== EXERCISE INPUT ==
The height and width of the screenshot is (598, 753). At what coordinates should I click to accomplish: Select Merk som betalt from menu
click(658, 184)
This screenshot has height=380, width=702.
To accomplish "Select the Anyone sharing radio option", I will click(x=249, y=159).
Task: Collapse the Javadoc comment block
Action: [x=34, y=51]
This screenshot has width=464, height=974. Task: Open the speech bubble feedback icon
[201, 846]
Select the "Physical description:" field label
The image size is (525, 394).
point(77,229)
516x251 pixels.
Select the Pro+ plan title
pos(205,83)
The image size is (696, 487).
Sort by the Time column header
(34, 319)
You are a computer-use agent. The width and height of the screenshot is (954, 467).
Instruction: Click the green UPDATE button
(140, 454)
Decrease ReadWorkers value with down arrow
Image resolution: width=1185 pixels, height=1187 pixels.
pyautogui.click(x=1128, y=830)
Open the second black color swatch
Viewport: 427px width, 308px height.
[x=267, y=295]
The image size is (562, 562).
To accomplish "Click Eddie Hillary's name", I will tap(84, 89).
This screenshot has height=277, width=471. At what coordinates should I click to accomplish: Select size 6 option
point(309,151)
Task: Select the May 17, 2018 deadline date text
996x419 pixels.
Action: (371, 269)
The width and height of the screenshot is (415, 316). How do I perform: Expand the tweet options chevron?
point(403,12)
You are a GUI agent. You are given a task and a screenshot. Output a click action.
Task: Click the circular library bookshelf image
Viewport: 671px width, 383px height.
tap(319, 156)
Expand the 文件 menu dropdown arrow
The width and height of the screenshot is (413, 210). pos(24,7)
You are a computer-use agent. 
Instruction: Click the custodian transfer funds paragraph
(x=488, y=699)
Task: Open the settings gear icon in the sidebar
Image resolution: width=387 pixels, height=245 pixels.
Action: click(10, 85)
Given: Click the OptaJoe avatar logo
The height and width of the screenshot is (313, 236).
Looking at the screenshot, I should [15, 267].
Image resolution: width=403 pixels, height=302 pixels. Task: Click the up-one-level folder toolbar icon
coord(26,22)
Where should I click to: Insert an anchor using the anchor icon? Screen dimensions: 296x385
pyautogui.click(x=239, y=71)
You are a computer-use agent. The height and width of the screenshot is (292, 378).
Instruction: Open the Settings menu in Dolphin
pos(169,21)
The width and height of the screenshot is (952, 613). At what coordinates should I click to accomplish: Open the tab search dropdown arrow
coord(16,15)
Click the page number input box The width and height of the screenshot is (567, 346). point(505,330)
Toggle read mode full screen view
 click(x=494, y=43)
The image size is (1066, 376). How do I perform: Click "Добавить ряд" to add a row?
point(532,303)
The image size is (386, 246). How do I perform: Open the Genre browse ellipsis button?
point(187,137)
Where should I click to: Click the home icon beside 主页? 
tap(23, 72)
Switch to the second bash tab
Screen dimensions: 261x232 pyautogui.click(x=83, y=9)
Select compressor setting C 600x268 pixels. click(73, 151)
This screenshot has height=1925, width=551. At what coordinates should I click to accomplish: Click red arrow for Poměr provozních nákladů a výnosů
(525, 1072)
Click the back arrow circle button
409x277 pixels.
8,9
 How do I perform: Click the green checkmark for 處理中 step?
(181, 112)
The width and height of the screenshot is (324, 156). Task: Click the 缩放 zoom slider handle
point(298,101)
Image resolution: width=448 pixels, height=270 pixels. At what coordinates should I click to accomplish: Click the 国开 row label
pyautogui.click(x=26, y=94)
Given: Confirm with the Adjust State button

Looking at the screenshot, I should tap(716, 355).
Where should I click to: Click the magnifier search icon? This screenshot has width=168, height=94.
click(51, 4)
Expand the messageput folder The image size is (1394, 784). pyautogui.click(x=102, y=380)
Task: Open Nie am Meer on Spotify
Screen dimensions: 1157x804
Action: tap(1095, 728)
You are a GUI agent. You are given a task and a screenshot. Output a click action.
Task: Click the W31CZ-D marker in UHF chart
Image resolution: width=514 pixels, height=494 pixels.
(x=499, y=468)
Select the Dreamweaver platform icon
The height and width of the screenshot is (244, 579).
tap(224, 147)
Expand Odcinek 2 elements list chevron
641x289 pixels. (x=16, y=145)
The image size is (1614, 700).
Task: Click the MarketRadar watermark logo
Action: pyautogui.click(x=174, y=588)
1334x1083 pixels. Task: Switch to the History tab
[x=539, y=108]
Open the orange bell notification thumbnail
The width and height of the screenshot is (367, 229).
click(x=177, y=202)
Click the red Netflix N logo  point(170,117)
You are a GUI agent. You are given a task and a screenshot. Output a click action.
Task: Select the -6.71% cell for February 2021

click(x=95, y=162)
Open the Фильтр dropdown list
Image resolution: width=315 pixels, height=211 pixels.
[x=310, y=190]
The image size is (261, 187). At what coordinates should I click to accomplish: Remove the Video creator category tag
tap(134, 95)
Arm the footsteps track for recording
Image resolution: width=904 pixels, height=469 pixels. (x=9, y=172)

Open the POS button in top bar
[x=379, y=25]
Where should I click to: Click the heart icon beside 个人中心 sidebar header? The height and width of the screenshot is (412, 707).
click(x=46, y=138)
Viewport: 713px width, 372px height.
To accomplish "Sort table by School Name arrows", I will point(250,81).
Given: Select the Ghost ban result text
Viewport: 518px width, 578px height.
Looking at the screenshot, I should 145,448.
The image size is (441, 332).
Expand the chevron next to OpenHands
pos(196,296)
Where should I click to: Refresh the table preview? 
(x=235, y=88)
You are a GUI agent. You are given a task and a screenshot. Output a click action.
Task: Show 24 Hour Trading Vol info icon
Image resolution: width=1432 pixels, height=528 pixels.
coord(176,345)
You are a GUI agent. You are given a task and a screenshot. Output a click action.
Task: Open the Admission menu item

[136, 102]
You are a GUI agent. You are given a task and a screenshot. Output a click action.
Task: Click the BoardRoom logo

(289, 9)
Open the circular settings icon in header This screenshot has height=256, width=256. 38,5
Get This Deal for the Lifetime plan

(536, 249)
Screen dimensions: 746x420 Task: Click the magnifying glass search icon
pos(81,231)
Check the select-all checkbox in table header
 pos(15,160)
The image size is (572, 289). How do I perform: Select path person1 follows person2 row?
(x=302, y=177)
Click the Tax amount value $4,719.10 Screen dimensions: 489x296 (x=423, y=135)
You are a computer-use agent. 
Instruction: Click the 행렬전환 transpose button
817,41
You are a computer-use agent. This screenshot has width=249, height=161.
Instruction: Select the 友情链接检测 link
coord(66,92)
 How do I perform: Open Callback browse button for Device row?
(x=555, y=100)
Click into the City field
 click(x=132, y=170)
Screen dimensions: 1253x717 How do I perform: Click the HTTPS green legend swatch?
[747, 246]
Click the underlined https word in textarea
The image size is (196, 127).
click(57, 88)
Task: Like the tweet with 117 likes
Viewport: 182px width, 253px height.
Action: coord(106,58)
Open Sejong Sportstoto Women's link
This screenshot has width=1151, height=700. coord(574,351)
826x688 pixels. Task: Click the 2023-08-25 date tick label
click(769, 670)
===
ACTION ITEM:
Every entry shown above is to be written out exactly.

SOLUTION:
The height and width of the screenshot is (598, 753). At what coordinates should I click to accomplish: Select Merk som betalt from menu
click(658, 184)
This screenshot has height=380, width=702.
To accomplish "Select the Anyone sharing radio option", I will click(x=249, y=159).
Task: Collapse the Javadoc comment block
Action: [x=34, y=51]
This screenshot has width=464, height=974. Task: Open the speech bubble feedback icon
[201, 846]
Select the "Physical description:" field label
The image size is (525, 394).
point(77,229)
516x251 pixels.
Select the Pro+ plan title
pos(205,83)
The image size is (696, 487).
Sort by the Time column header
(34, 319)
You are a computer-use agent. The width and height of the screenshot is (954, 467).
Instruction: Click the green UPDATE button
(140, 454)
Decrease ReadWorkers value with down arrow
Image resolution: width=1185 pixels, height=1187 pixels.
pyautogui.click(x=1128, y=830)
Open the second black color swatch
Viewport: 427px width, 308px height.
[x=267, y=295]
The image size is (562, 562).
To accomplish "Click Eddie Hillary's name", I will tap(84, 89).
This screenshot has height=277, width=471. At what coordinates should I click to accomplish: Select size 6 option
point(309,151)
Task: Select the May 17, 2018 deadline date text
996x419 pixels.
Action: (371, 269)
The width and height of the screenshot is (415, 316). How do I perform: Expand the tweet options chevron?
point(403,12)
You are a GUI agent. You are given a task and a screenshot. Output a click action.
Task: Click the circular library bookshelf image
Viewport: 671px width, 383px height.
tap(319, 156)
Expand the 文件 menu dropdown arrow
The width and height of the screenshot is (413, 210). pos(24,7)
You are a computer-use agent. 
Instruction: Click the custodian transfer funds paragraph
(x=488, y=699)
Task: Open the settings gear icon in the sidebar
Image resolution: width=387 pixels, height=245 pixels.
Action: click(10, 85)
Given: Click the OptaJoe avatar logo
The height and width of the screenshot is (313, 236).
Looking at the screenshot, I should [15, 267].
Image resolution: width=403 pixels, height=302 pixels. Task: Click the up-one-level folder toolbar icon
coord(26,22)
Where should I click to: Insert an anchor using the anchor icon? Screen dimensions: 296x385
pyautogui.click(x=239, y=71)
You are a computer-use agent. The height and width of the screenshot is (292, 378).
Instruction: Open the Settings menu in Dolphin
pos(169,21)
The width and height of the screenshot is (952, 613). At what coordinates should I click to accomplish: Open the tab search dropdown arrow
coord(16,15)
Click the page number input box The width and height of the screenshot is (567, 346). point(505,330)
Toggle read mode full screen view
 click(x=494, y=43)
The image size is (1066, 376). How do I perform: Click "Добавить ряд" to add a row?
point(532,303)
The image size is (386, 246). How do I perform: Open the Genre browse ellipsis button?
point(187,137)
Where should I click to: Click the home icon beside 主页? 
tap(23, 72)
Switch to the second bash tab
Screen dimensions: 261x232 pyautogui.click(x=83, y=9)
Select compressor setting C 600x268 pixels. click(73, 151)
This screenshot has height=1925, width=551. At what coordinates should I click to accomplish: Click red arrow for Poměr provozních nákladů a výnosů
(525, 1072)
Click the back arrow circle button
409x277 pixels.
8,9
 How do I perform: Click the green checkmark for 處理中 step?
(181, 112)
The width and height of the screenshot is (324, 156). Task: Click the 缩放 zoom slider handle
point(298,101)
Image resolution: width=448 pixels, height=270 pixels. At what coordinates should I click to accomplish: Click the 国开 row label
pyautogui.click(x=26, y=94)
Given: Confirm with the Adjust State button

Looking at the screenshot, I should tap(716, 355).
Where should I click to: Click the magnifier search icon? This screenshot has width=168, height=94.
click(51, 4)
Expand the messageput folder The image size is (1394, 784). pyautogui.click(x=102, y=380)
Task: Open Nie am Meer on Spotify
Screen dimensions: 1157x804
Action: tap(1095, 728)
You are a GUI agent. You are given a task and a screenshot. Output a click action.
Task: Click the W31CZ-D marker in UHF chart
Image resolution: width=514 pixels, height=494 pixels.
(x=499, y=468)
Select the Dreamweaver platform icon
The height and width of the screenshot is (244, 579).
tap(224, 147)
Expand Odcinek 2 elements list chevron
641x289 pixels. (x=16, y=145)
The image size is (1614, 700).
Task: Click the MarketRadar watermark logo
Action: pyautogui.click(x=174, y=588)
1334x1083 pixels. Task: Switch to the History tab
[x=539, y=108]
Open the orange bell notification thumbnail
The width and height of the screenshot is (367, 229).
click(x=177, y=202)
Click the red Netflix N logo  point(170,117)
You are a GUI agent. You are given a task and a screenshot. Output a click action.
Task: Select the -6.71% cell for February 2021

click(x=95, y=162)
Open the Фильтр dropdown list
Image resolution: width=315 pixels, height=211 pixels.
[x=310, y=190]
The image size is (261, 187). At what coordinates should I click to accomplish: Remove the Video creator category tag
tap(134, 95)
Arm the footsteps track for recording
Image resolution: width=904 pixels, height=469 pixels. (x=9, y=172)

Open the POS button in top bar
[x=379, y=25]
Where should I click to: Click the heart icon beside 个人中心 sidebar header? The height and width of the screenshot is (412, 707).
click(x=46, y=138)
Viewport: 713px width, 372px height.
To accomplish "Sort table by School Name arrows", I will point(250,81).
Given: Select the Ghost ban result text
Viewport: 518px width, 578px height.
Looking at the screenshot, I should 145,448.
The image size is (441, 332).
Expand the chevron next to OpenHands
pos(196,296)
Where should I click to: Refresh the table preview? 
(x=235, y=88)
You are a GUI agent. You are given a task and a screenshot. Output a click action.
Task: Show 24 Hour Trading Vol info icon
Image resolution: width=1432 pixels, height=528 pixels.
coord(176,345)
You are a GUI agent. You are given a task and a screenshot. Output a click action.
Task: Open the Admission menu item

[136, 102]
You are a GUI agent. You are given a task and a screenshot. Output a click action.
Task: Click the BoardRoom logo

(289, 9)
Open the circular settings icon in header This screenshot has height=256, width=256. 38,5
Get This Deal for the Lifetime plan

(536, 249)
Screen dimensions: 746x420 Task: Click the magnifying glass search icon
pos(81,231)
Check the select-all checkbox in table header
 pos(15,160)
The image size is (572, 289). How do I perform: Select path person1 follows person2 row?
(x=302, y=177)
Click the Tax amount value $4,719.10 Screen dimensions: 489x296 (x=423, y=135)
You are a computer-use agent. 
Instruction: Click the 행렬전환 transpose button
817,41
You are a computer-use agent. This screenshot has width=249, height=161.
Instruction: Select the 友情链接检测 link
coord(66,92)
 How do I perform: Open Callback browse button for Device row?
(x=555, y=100)
Click into the City field
 click(x=132, y=170)
Screen dimensions: 1253x717 How do I perform: Click the HTTPS green legend swatch?
[747, 246]
Click the underlined https word in textarea
The image size is (196, 127).
click(57, 88)
Task: Like the tweet with 117 likes
Viewport: 182px width, 253px height.
Action: coord(106,58)
Open Sejong Sportstoto Women's link
This screenshot has width=1151, height=700. coord(574,351)
826x688 pixels. Task: Click the 2023-08-25 date tick label
click(769, 670)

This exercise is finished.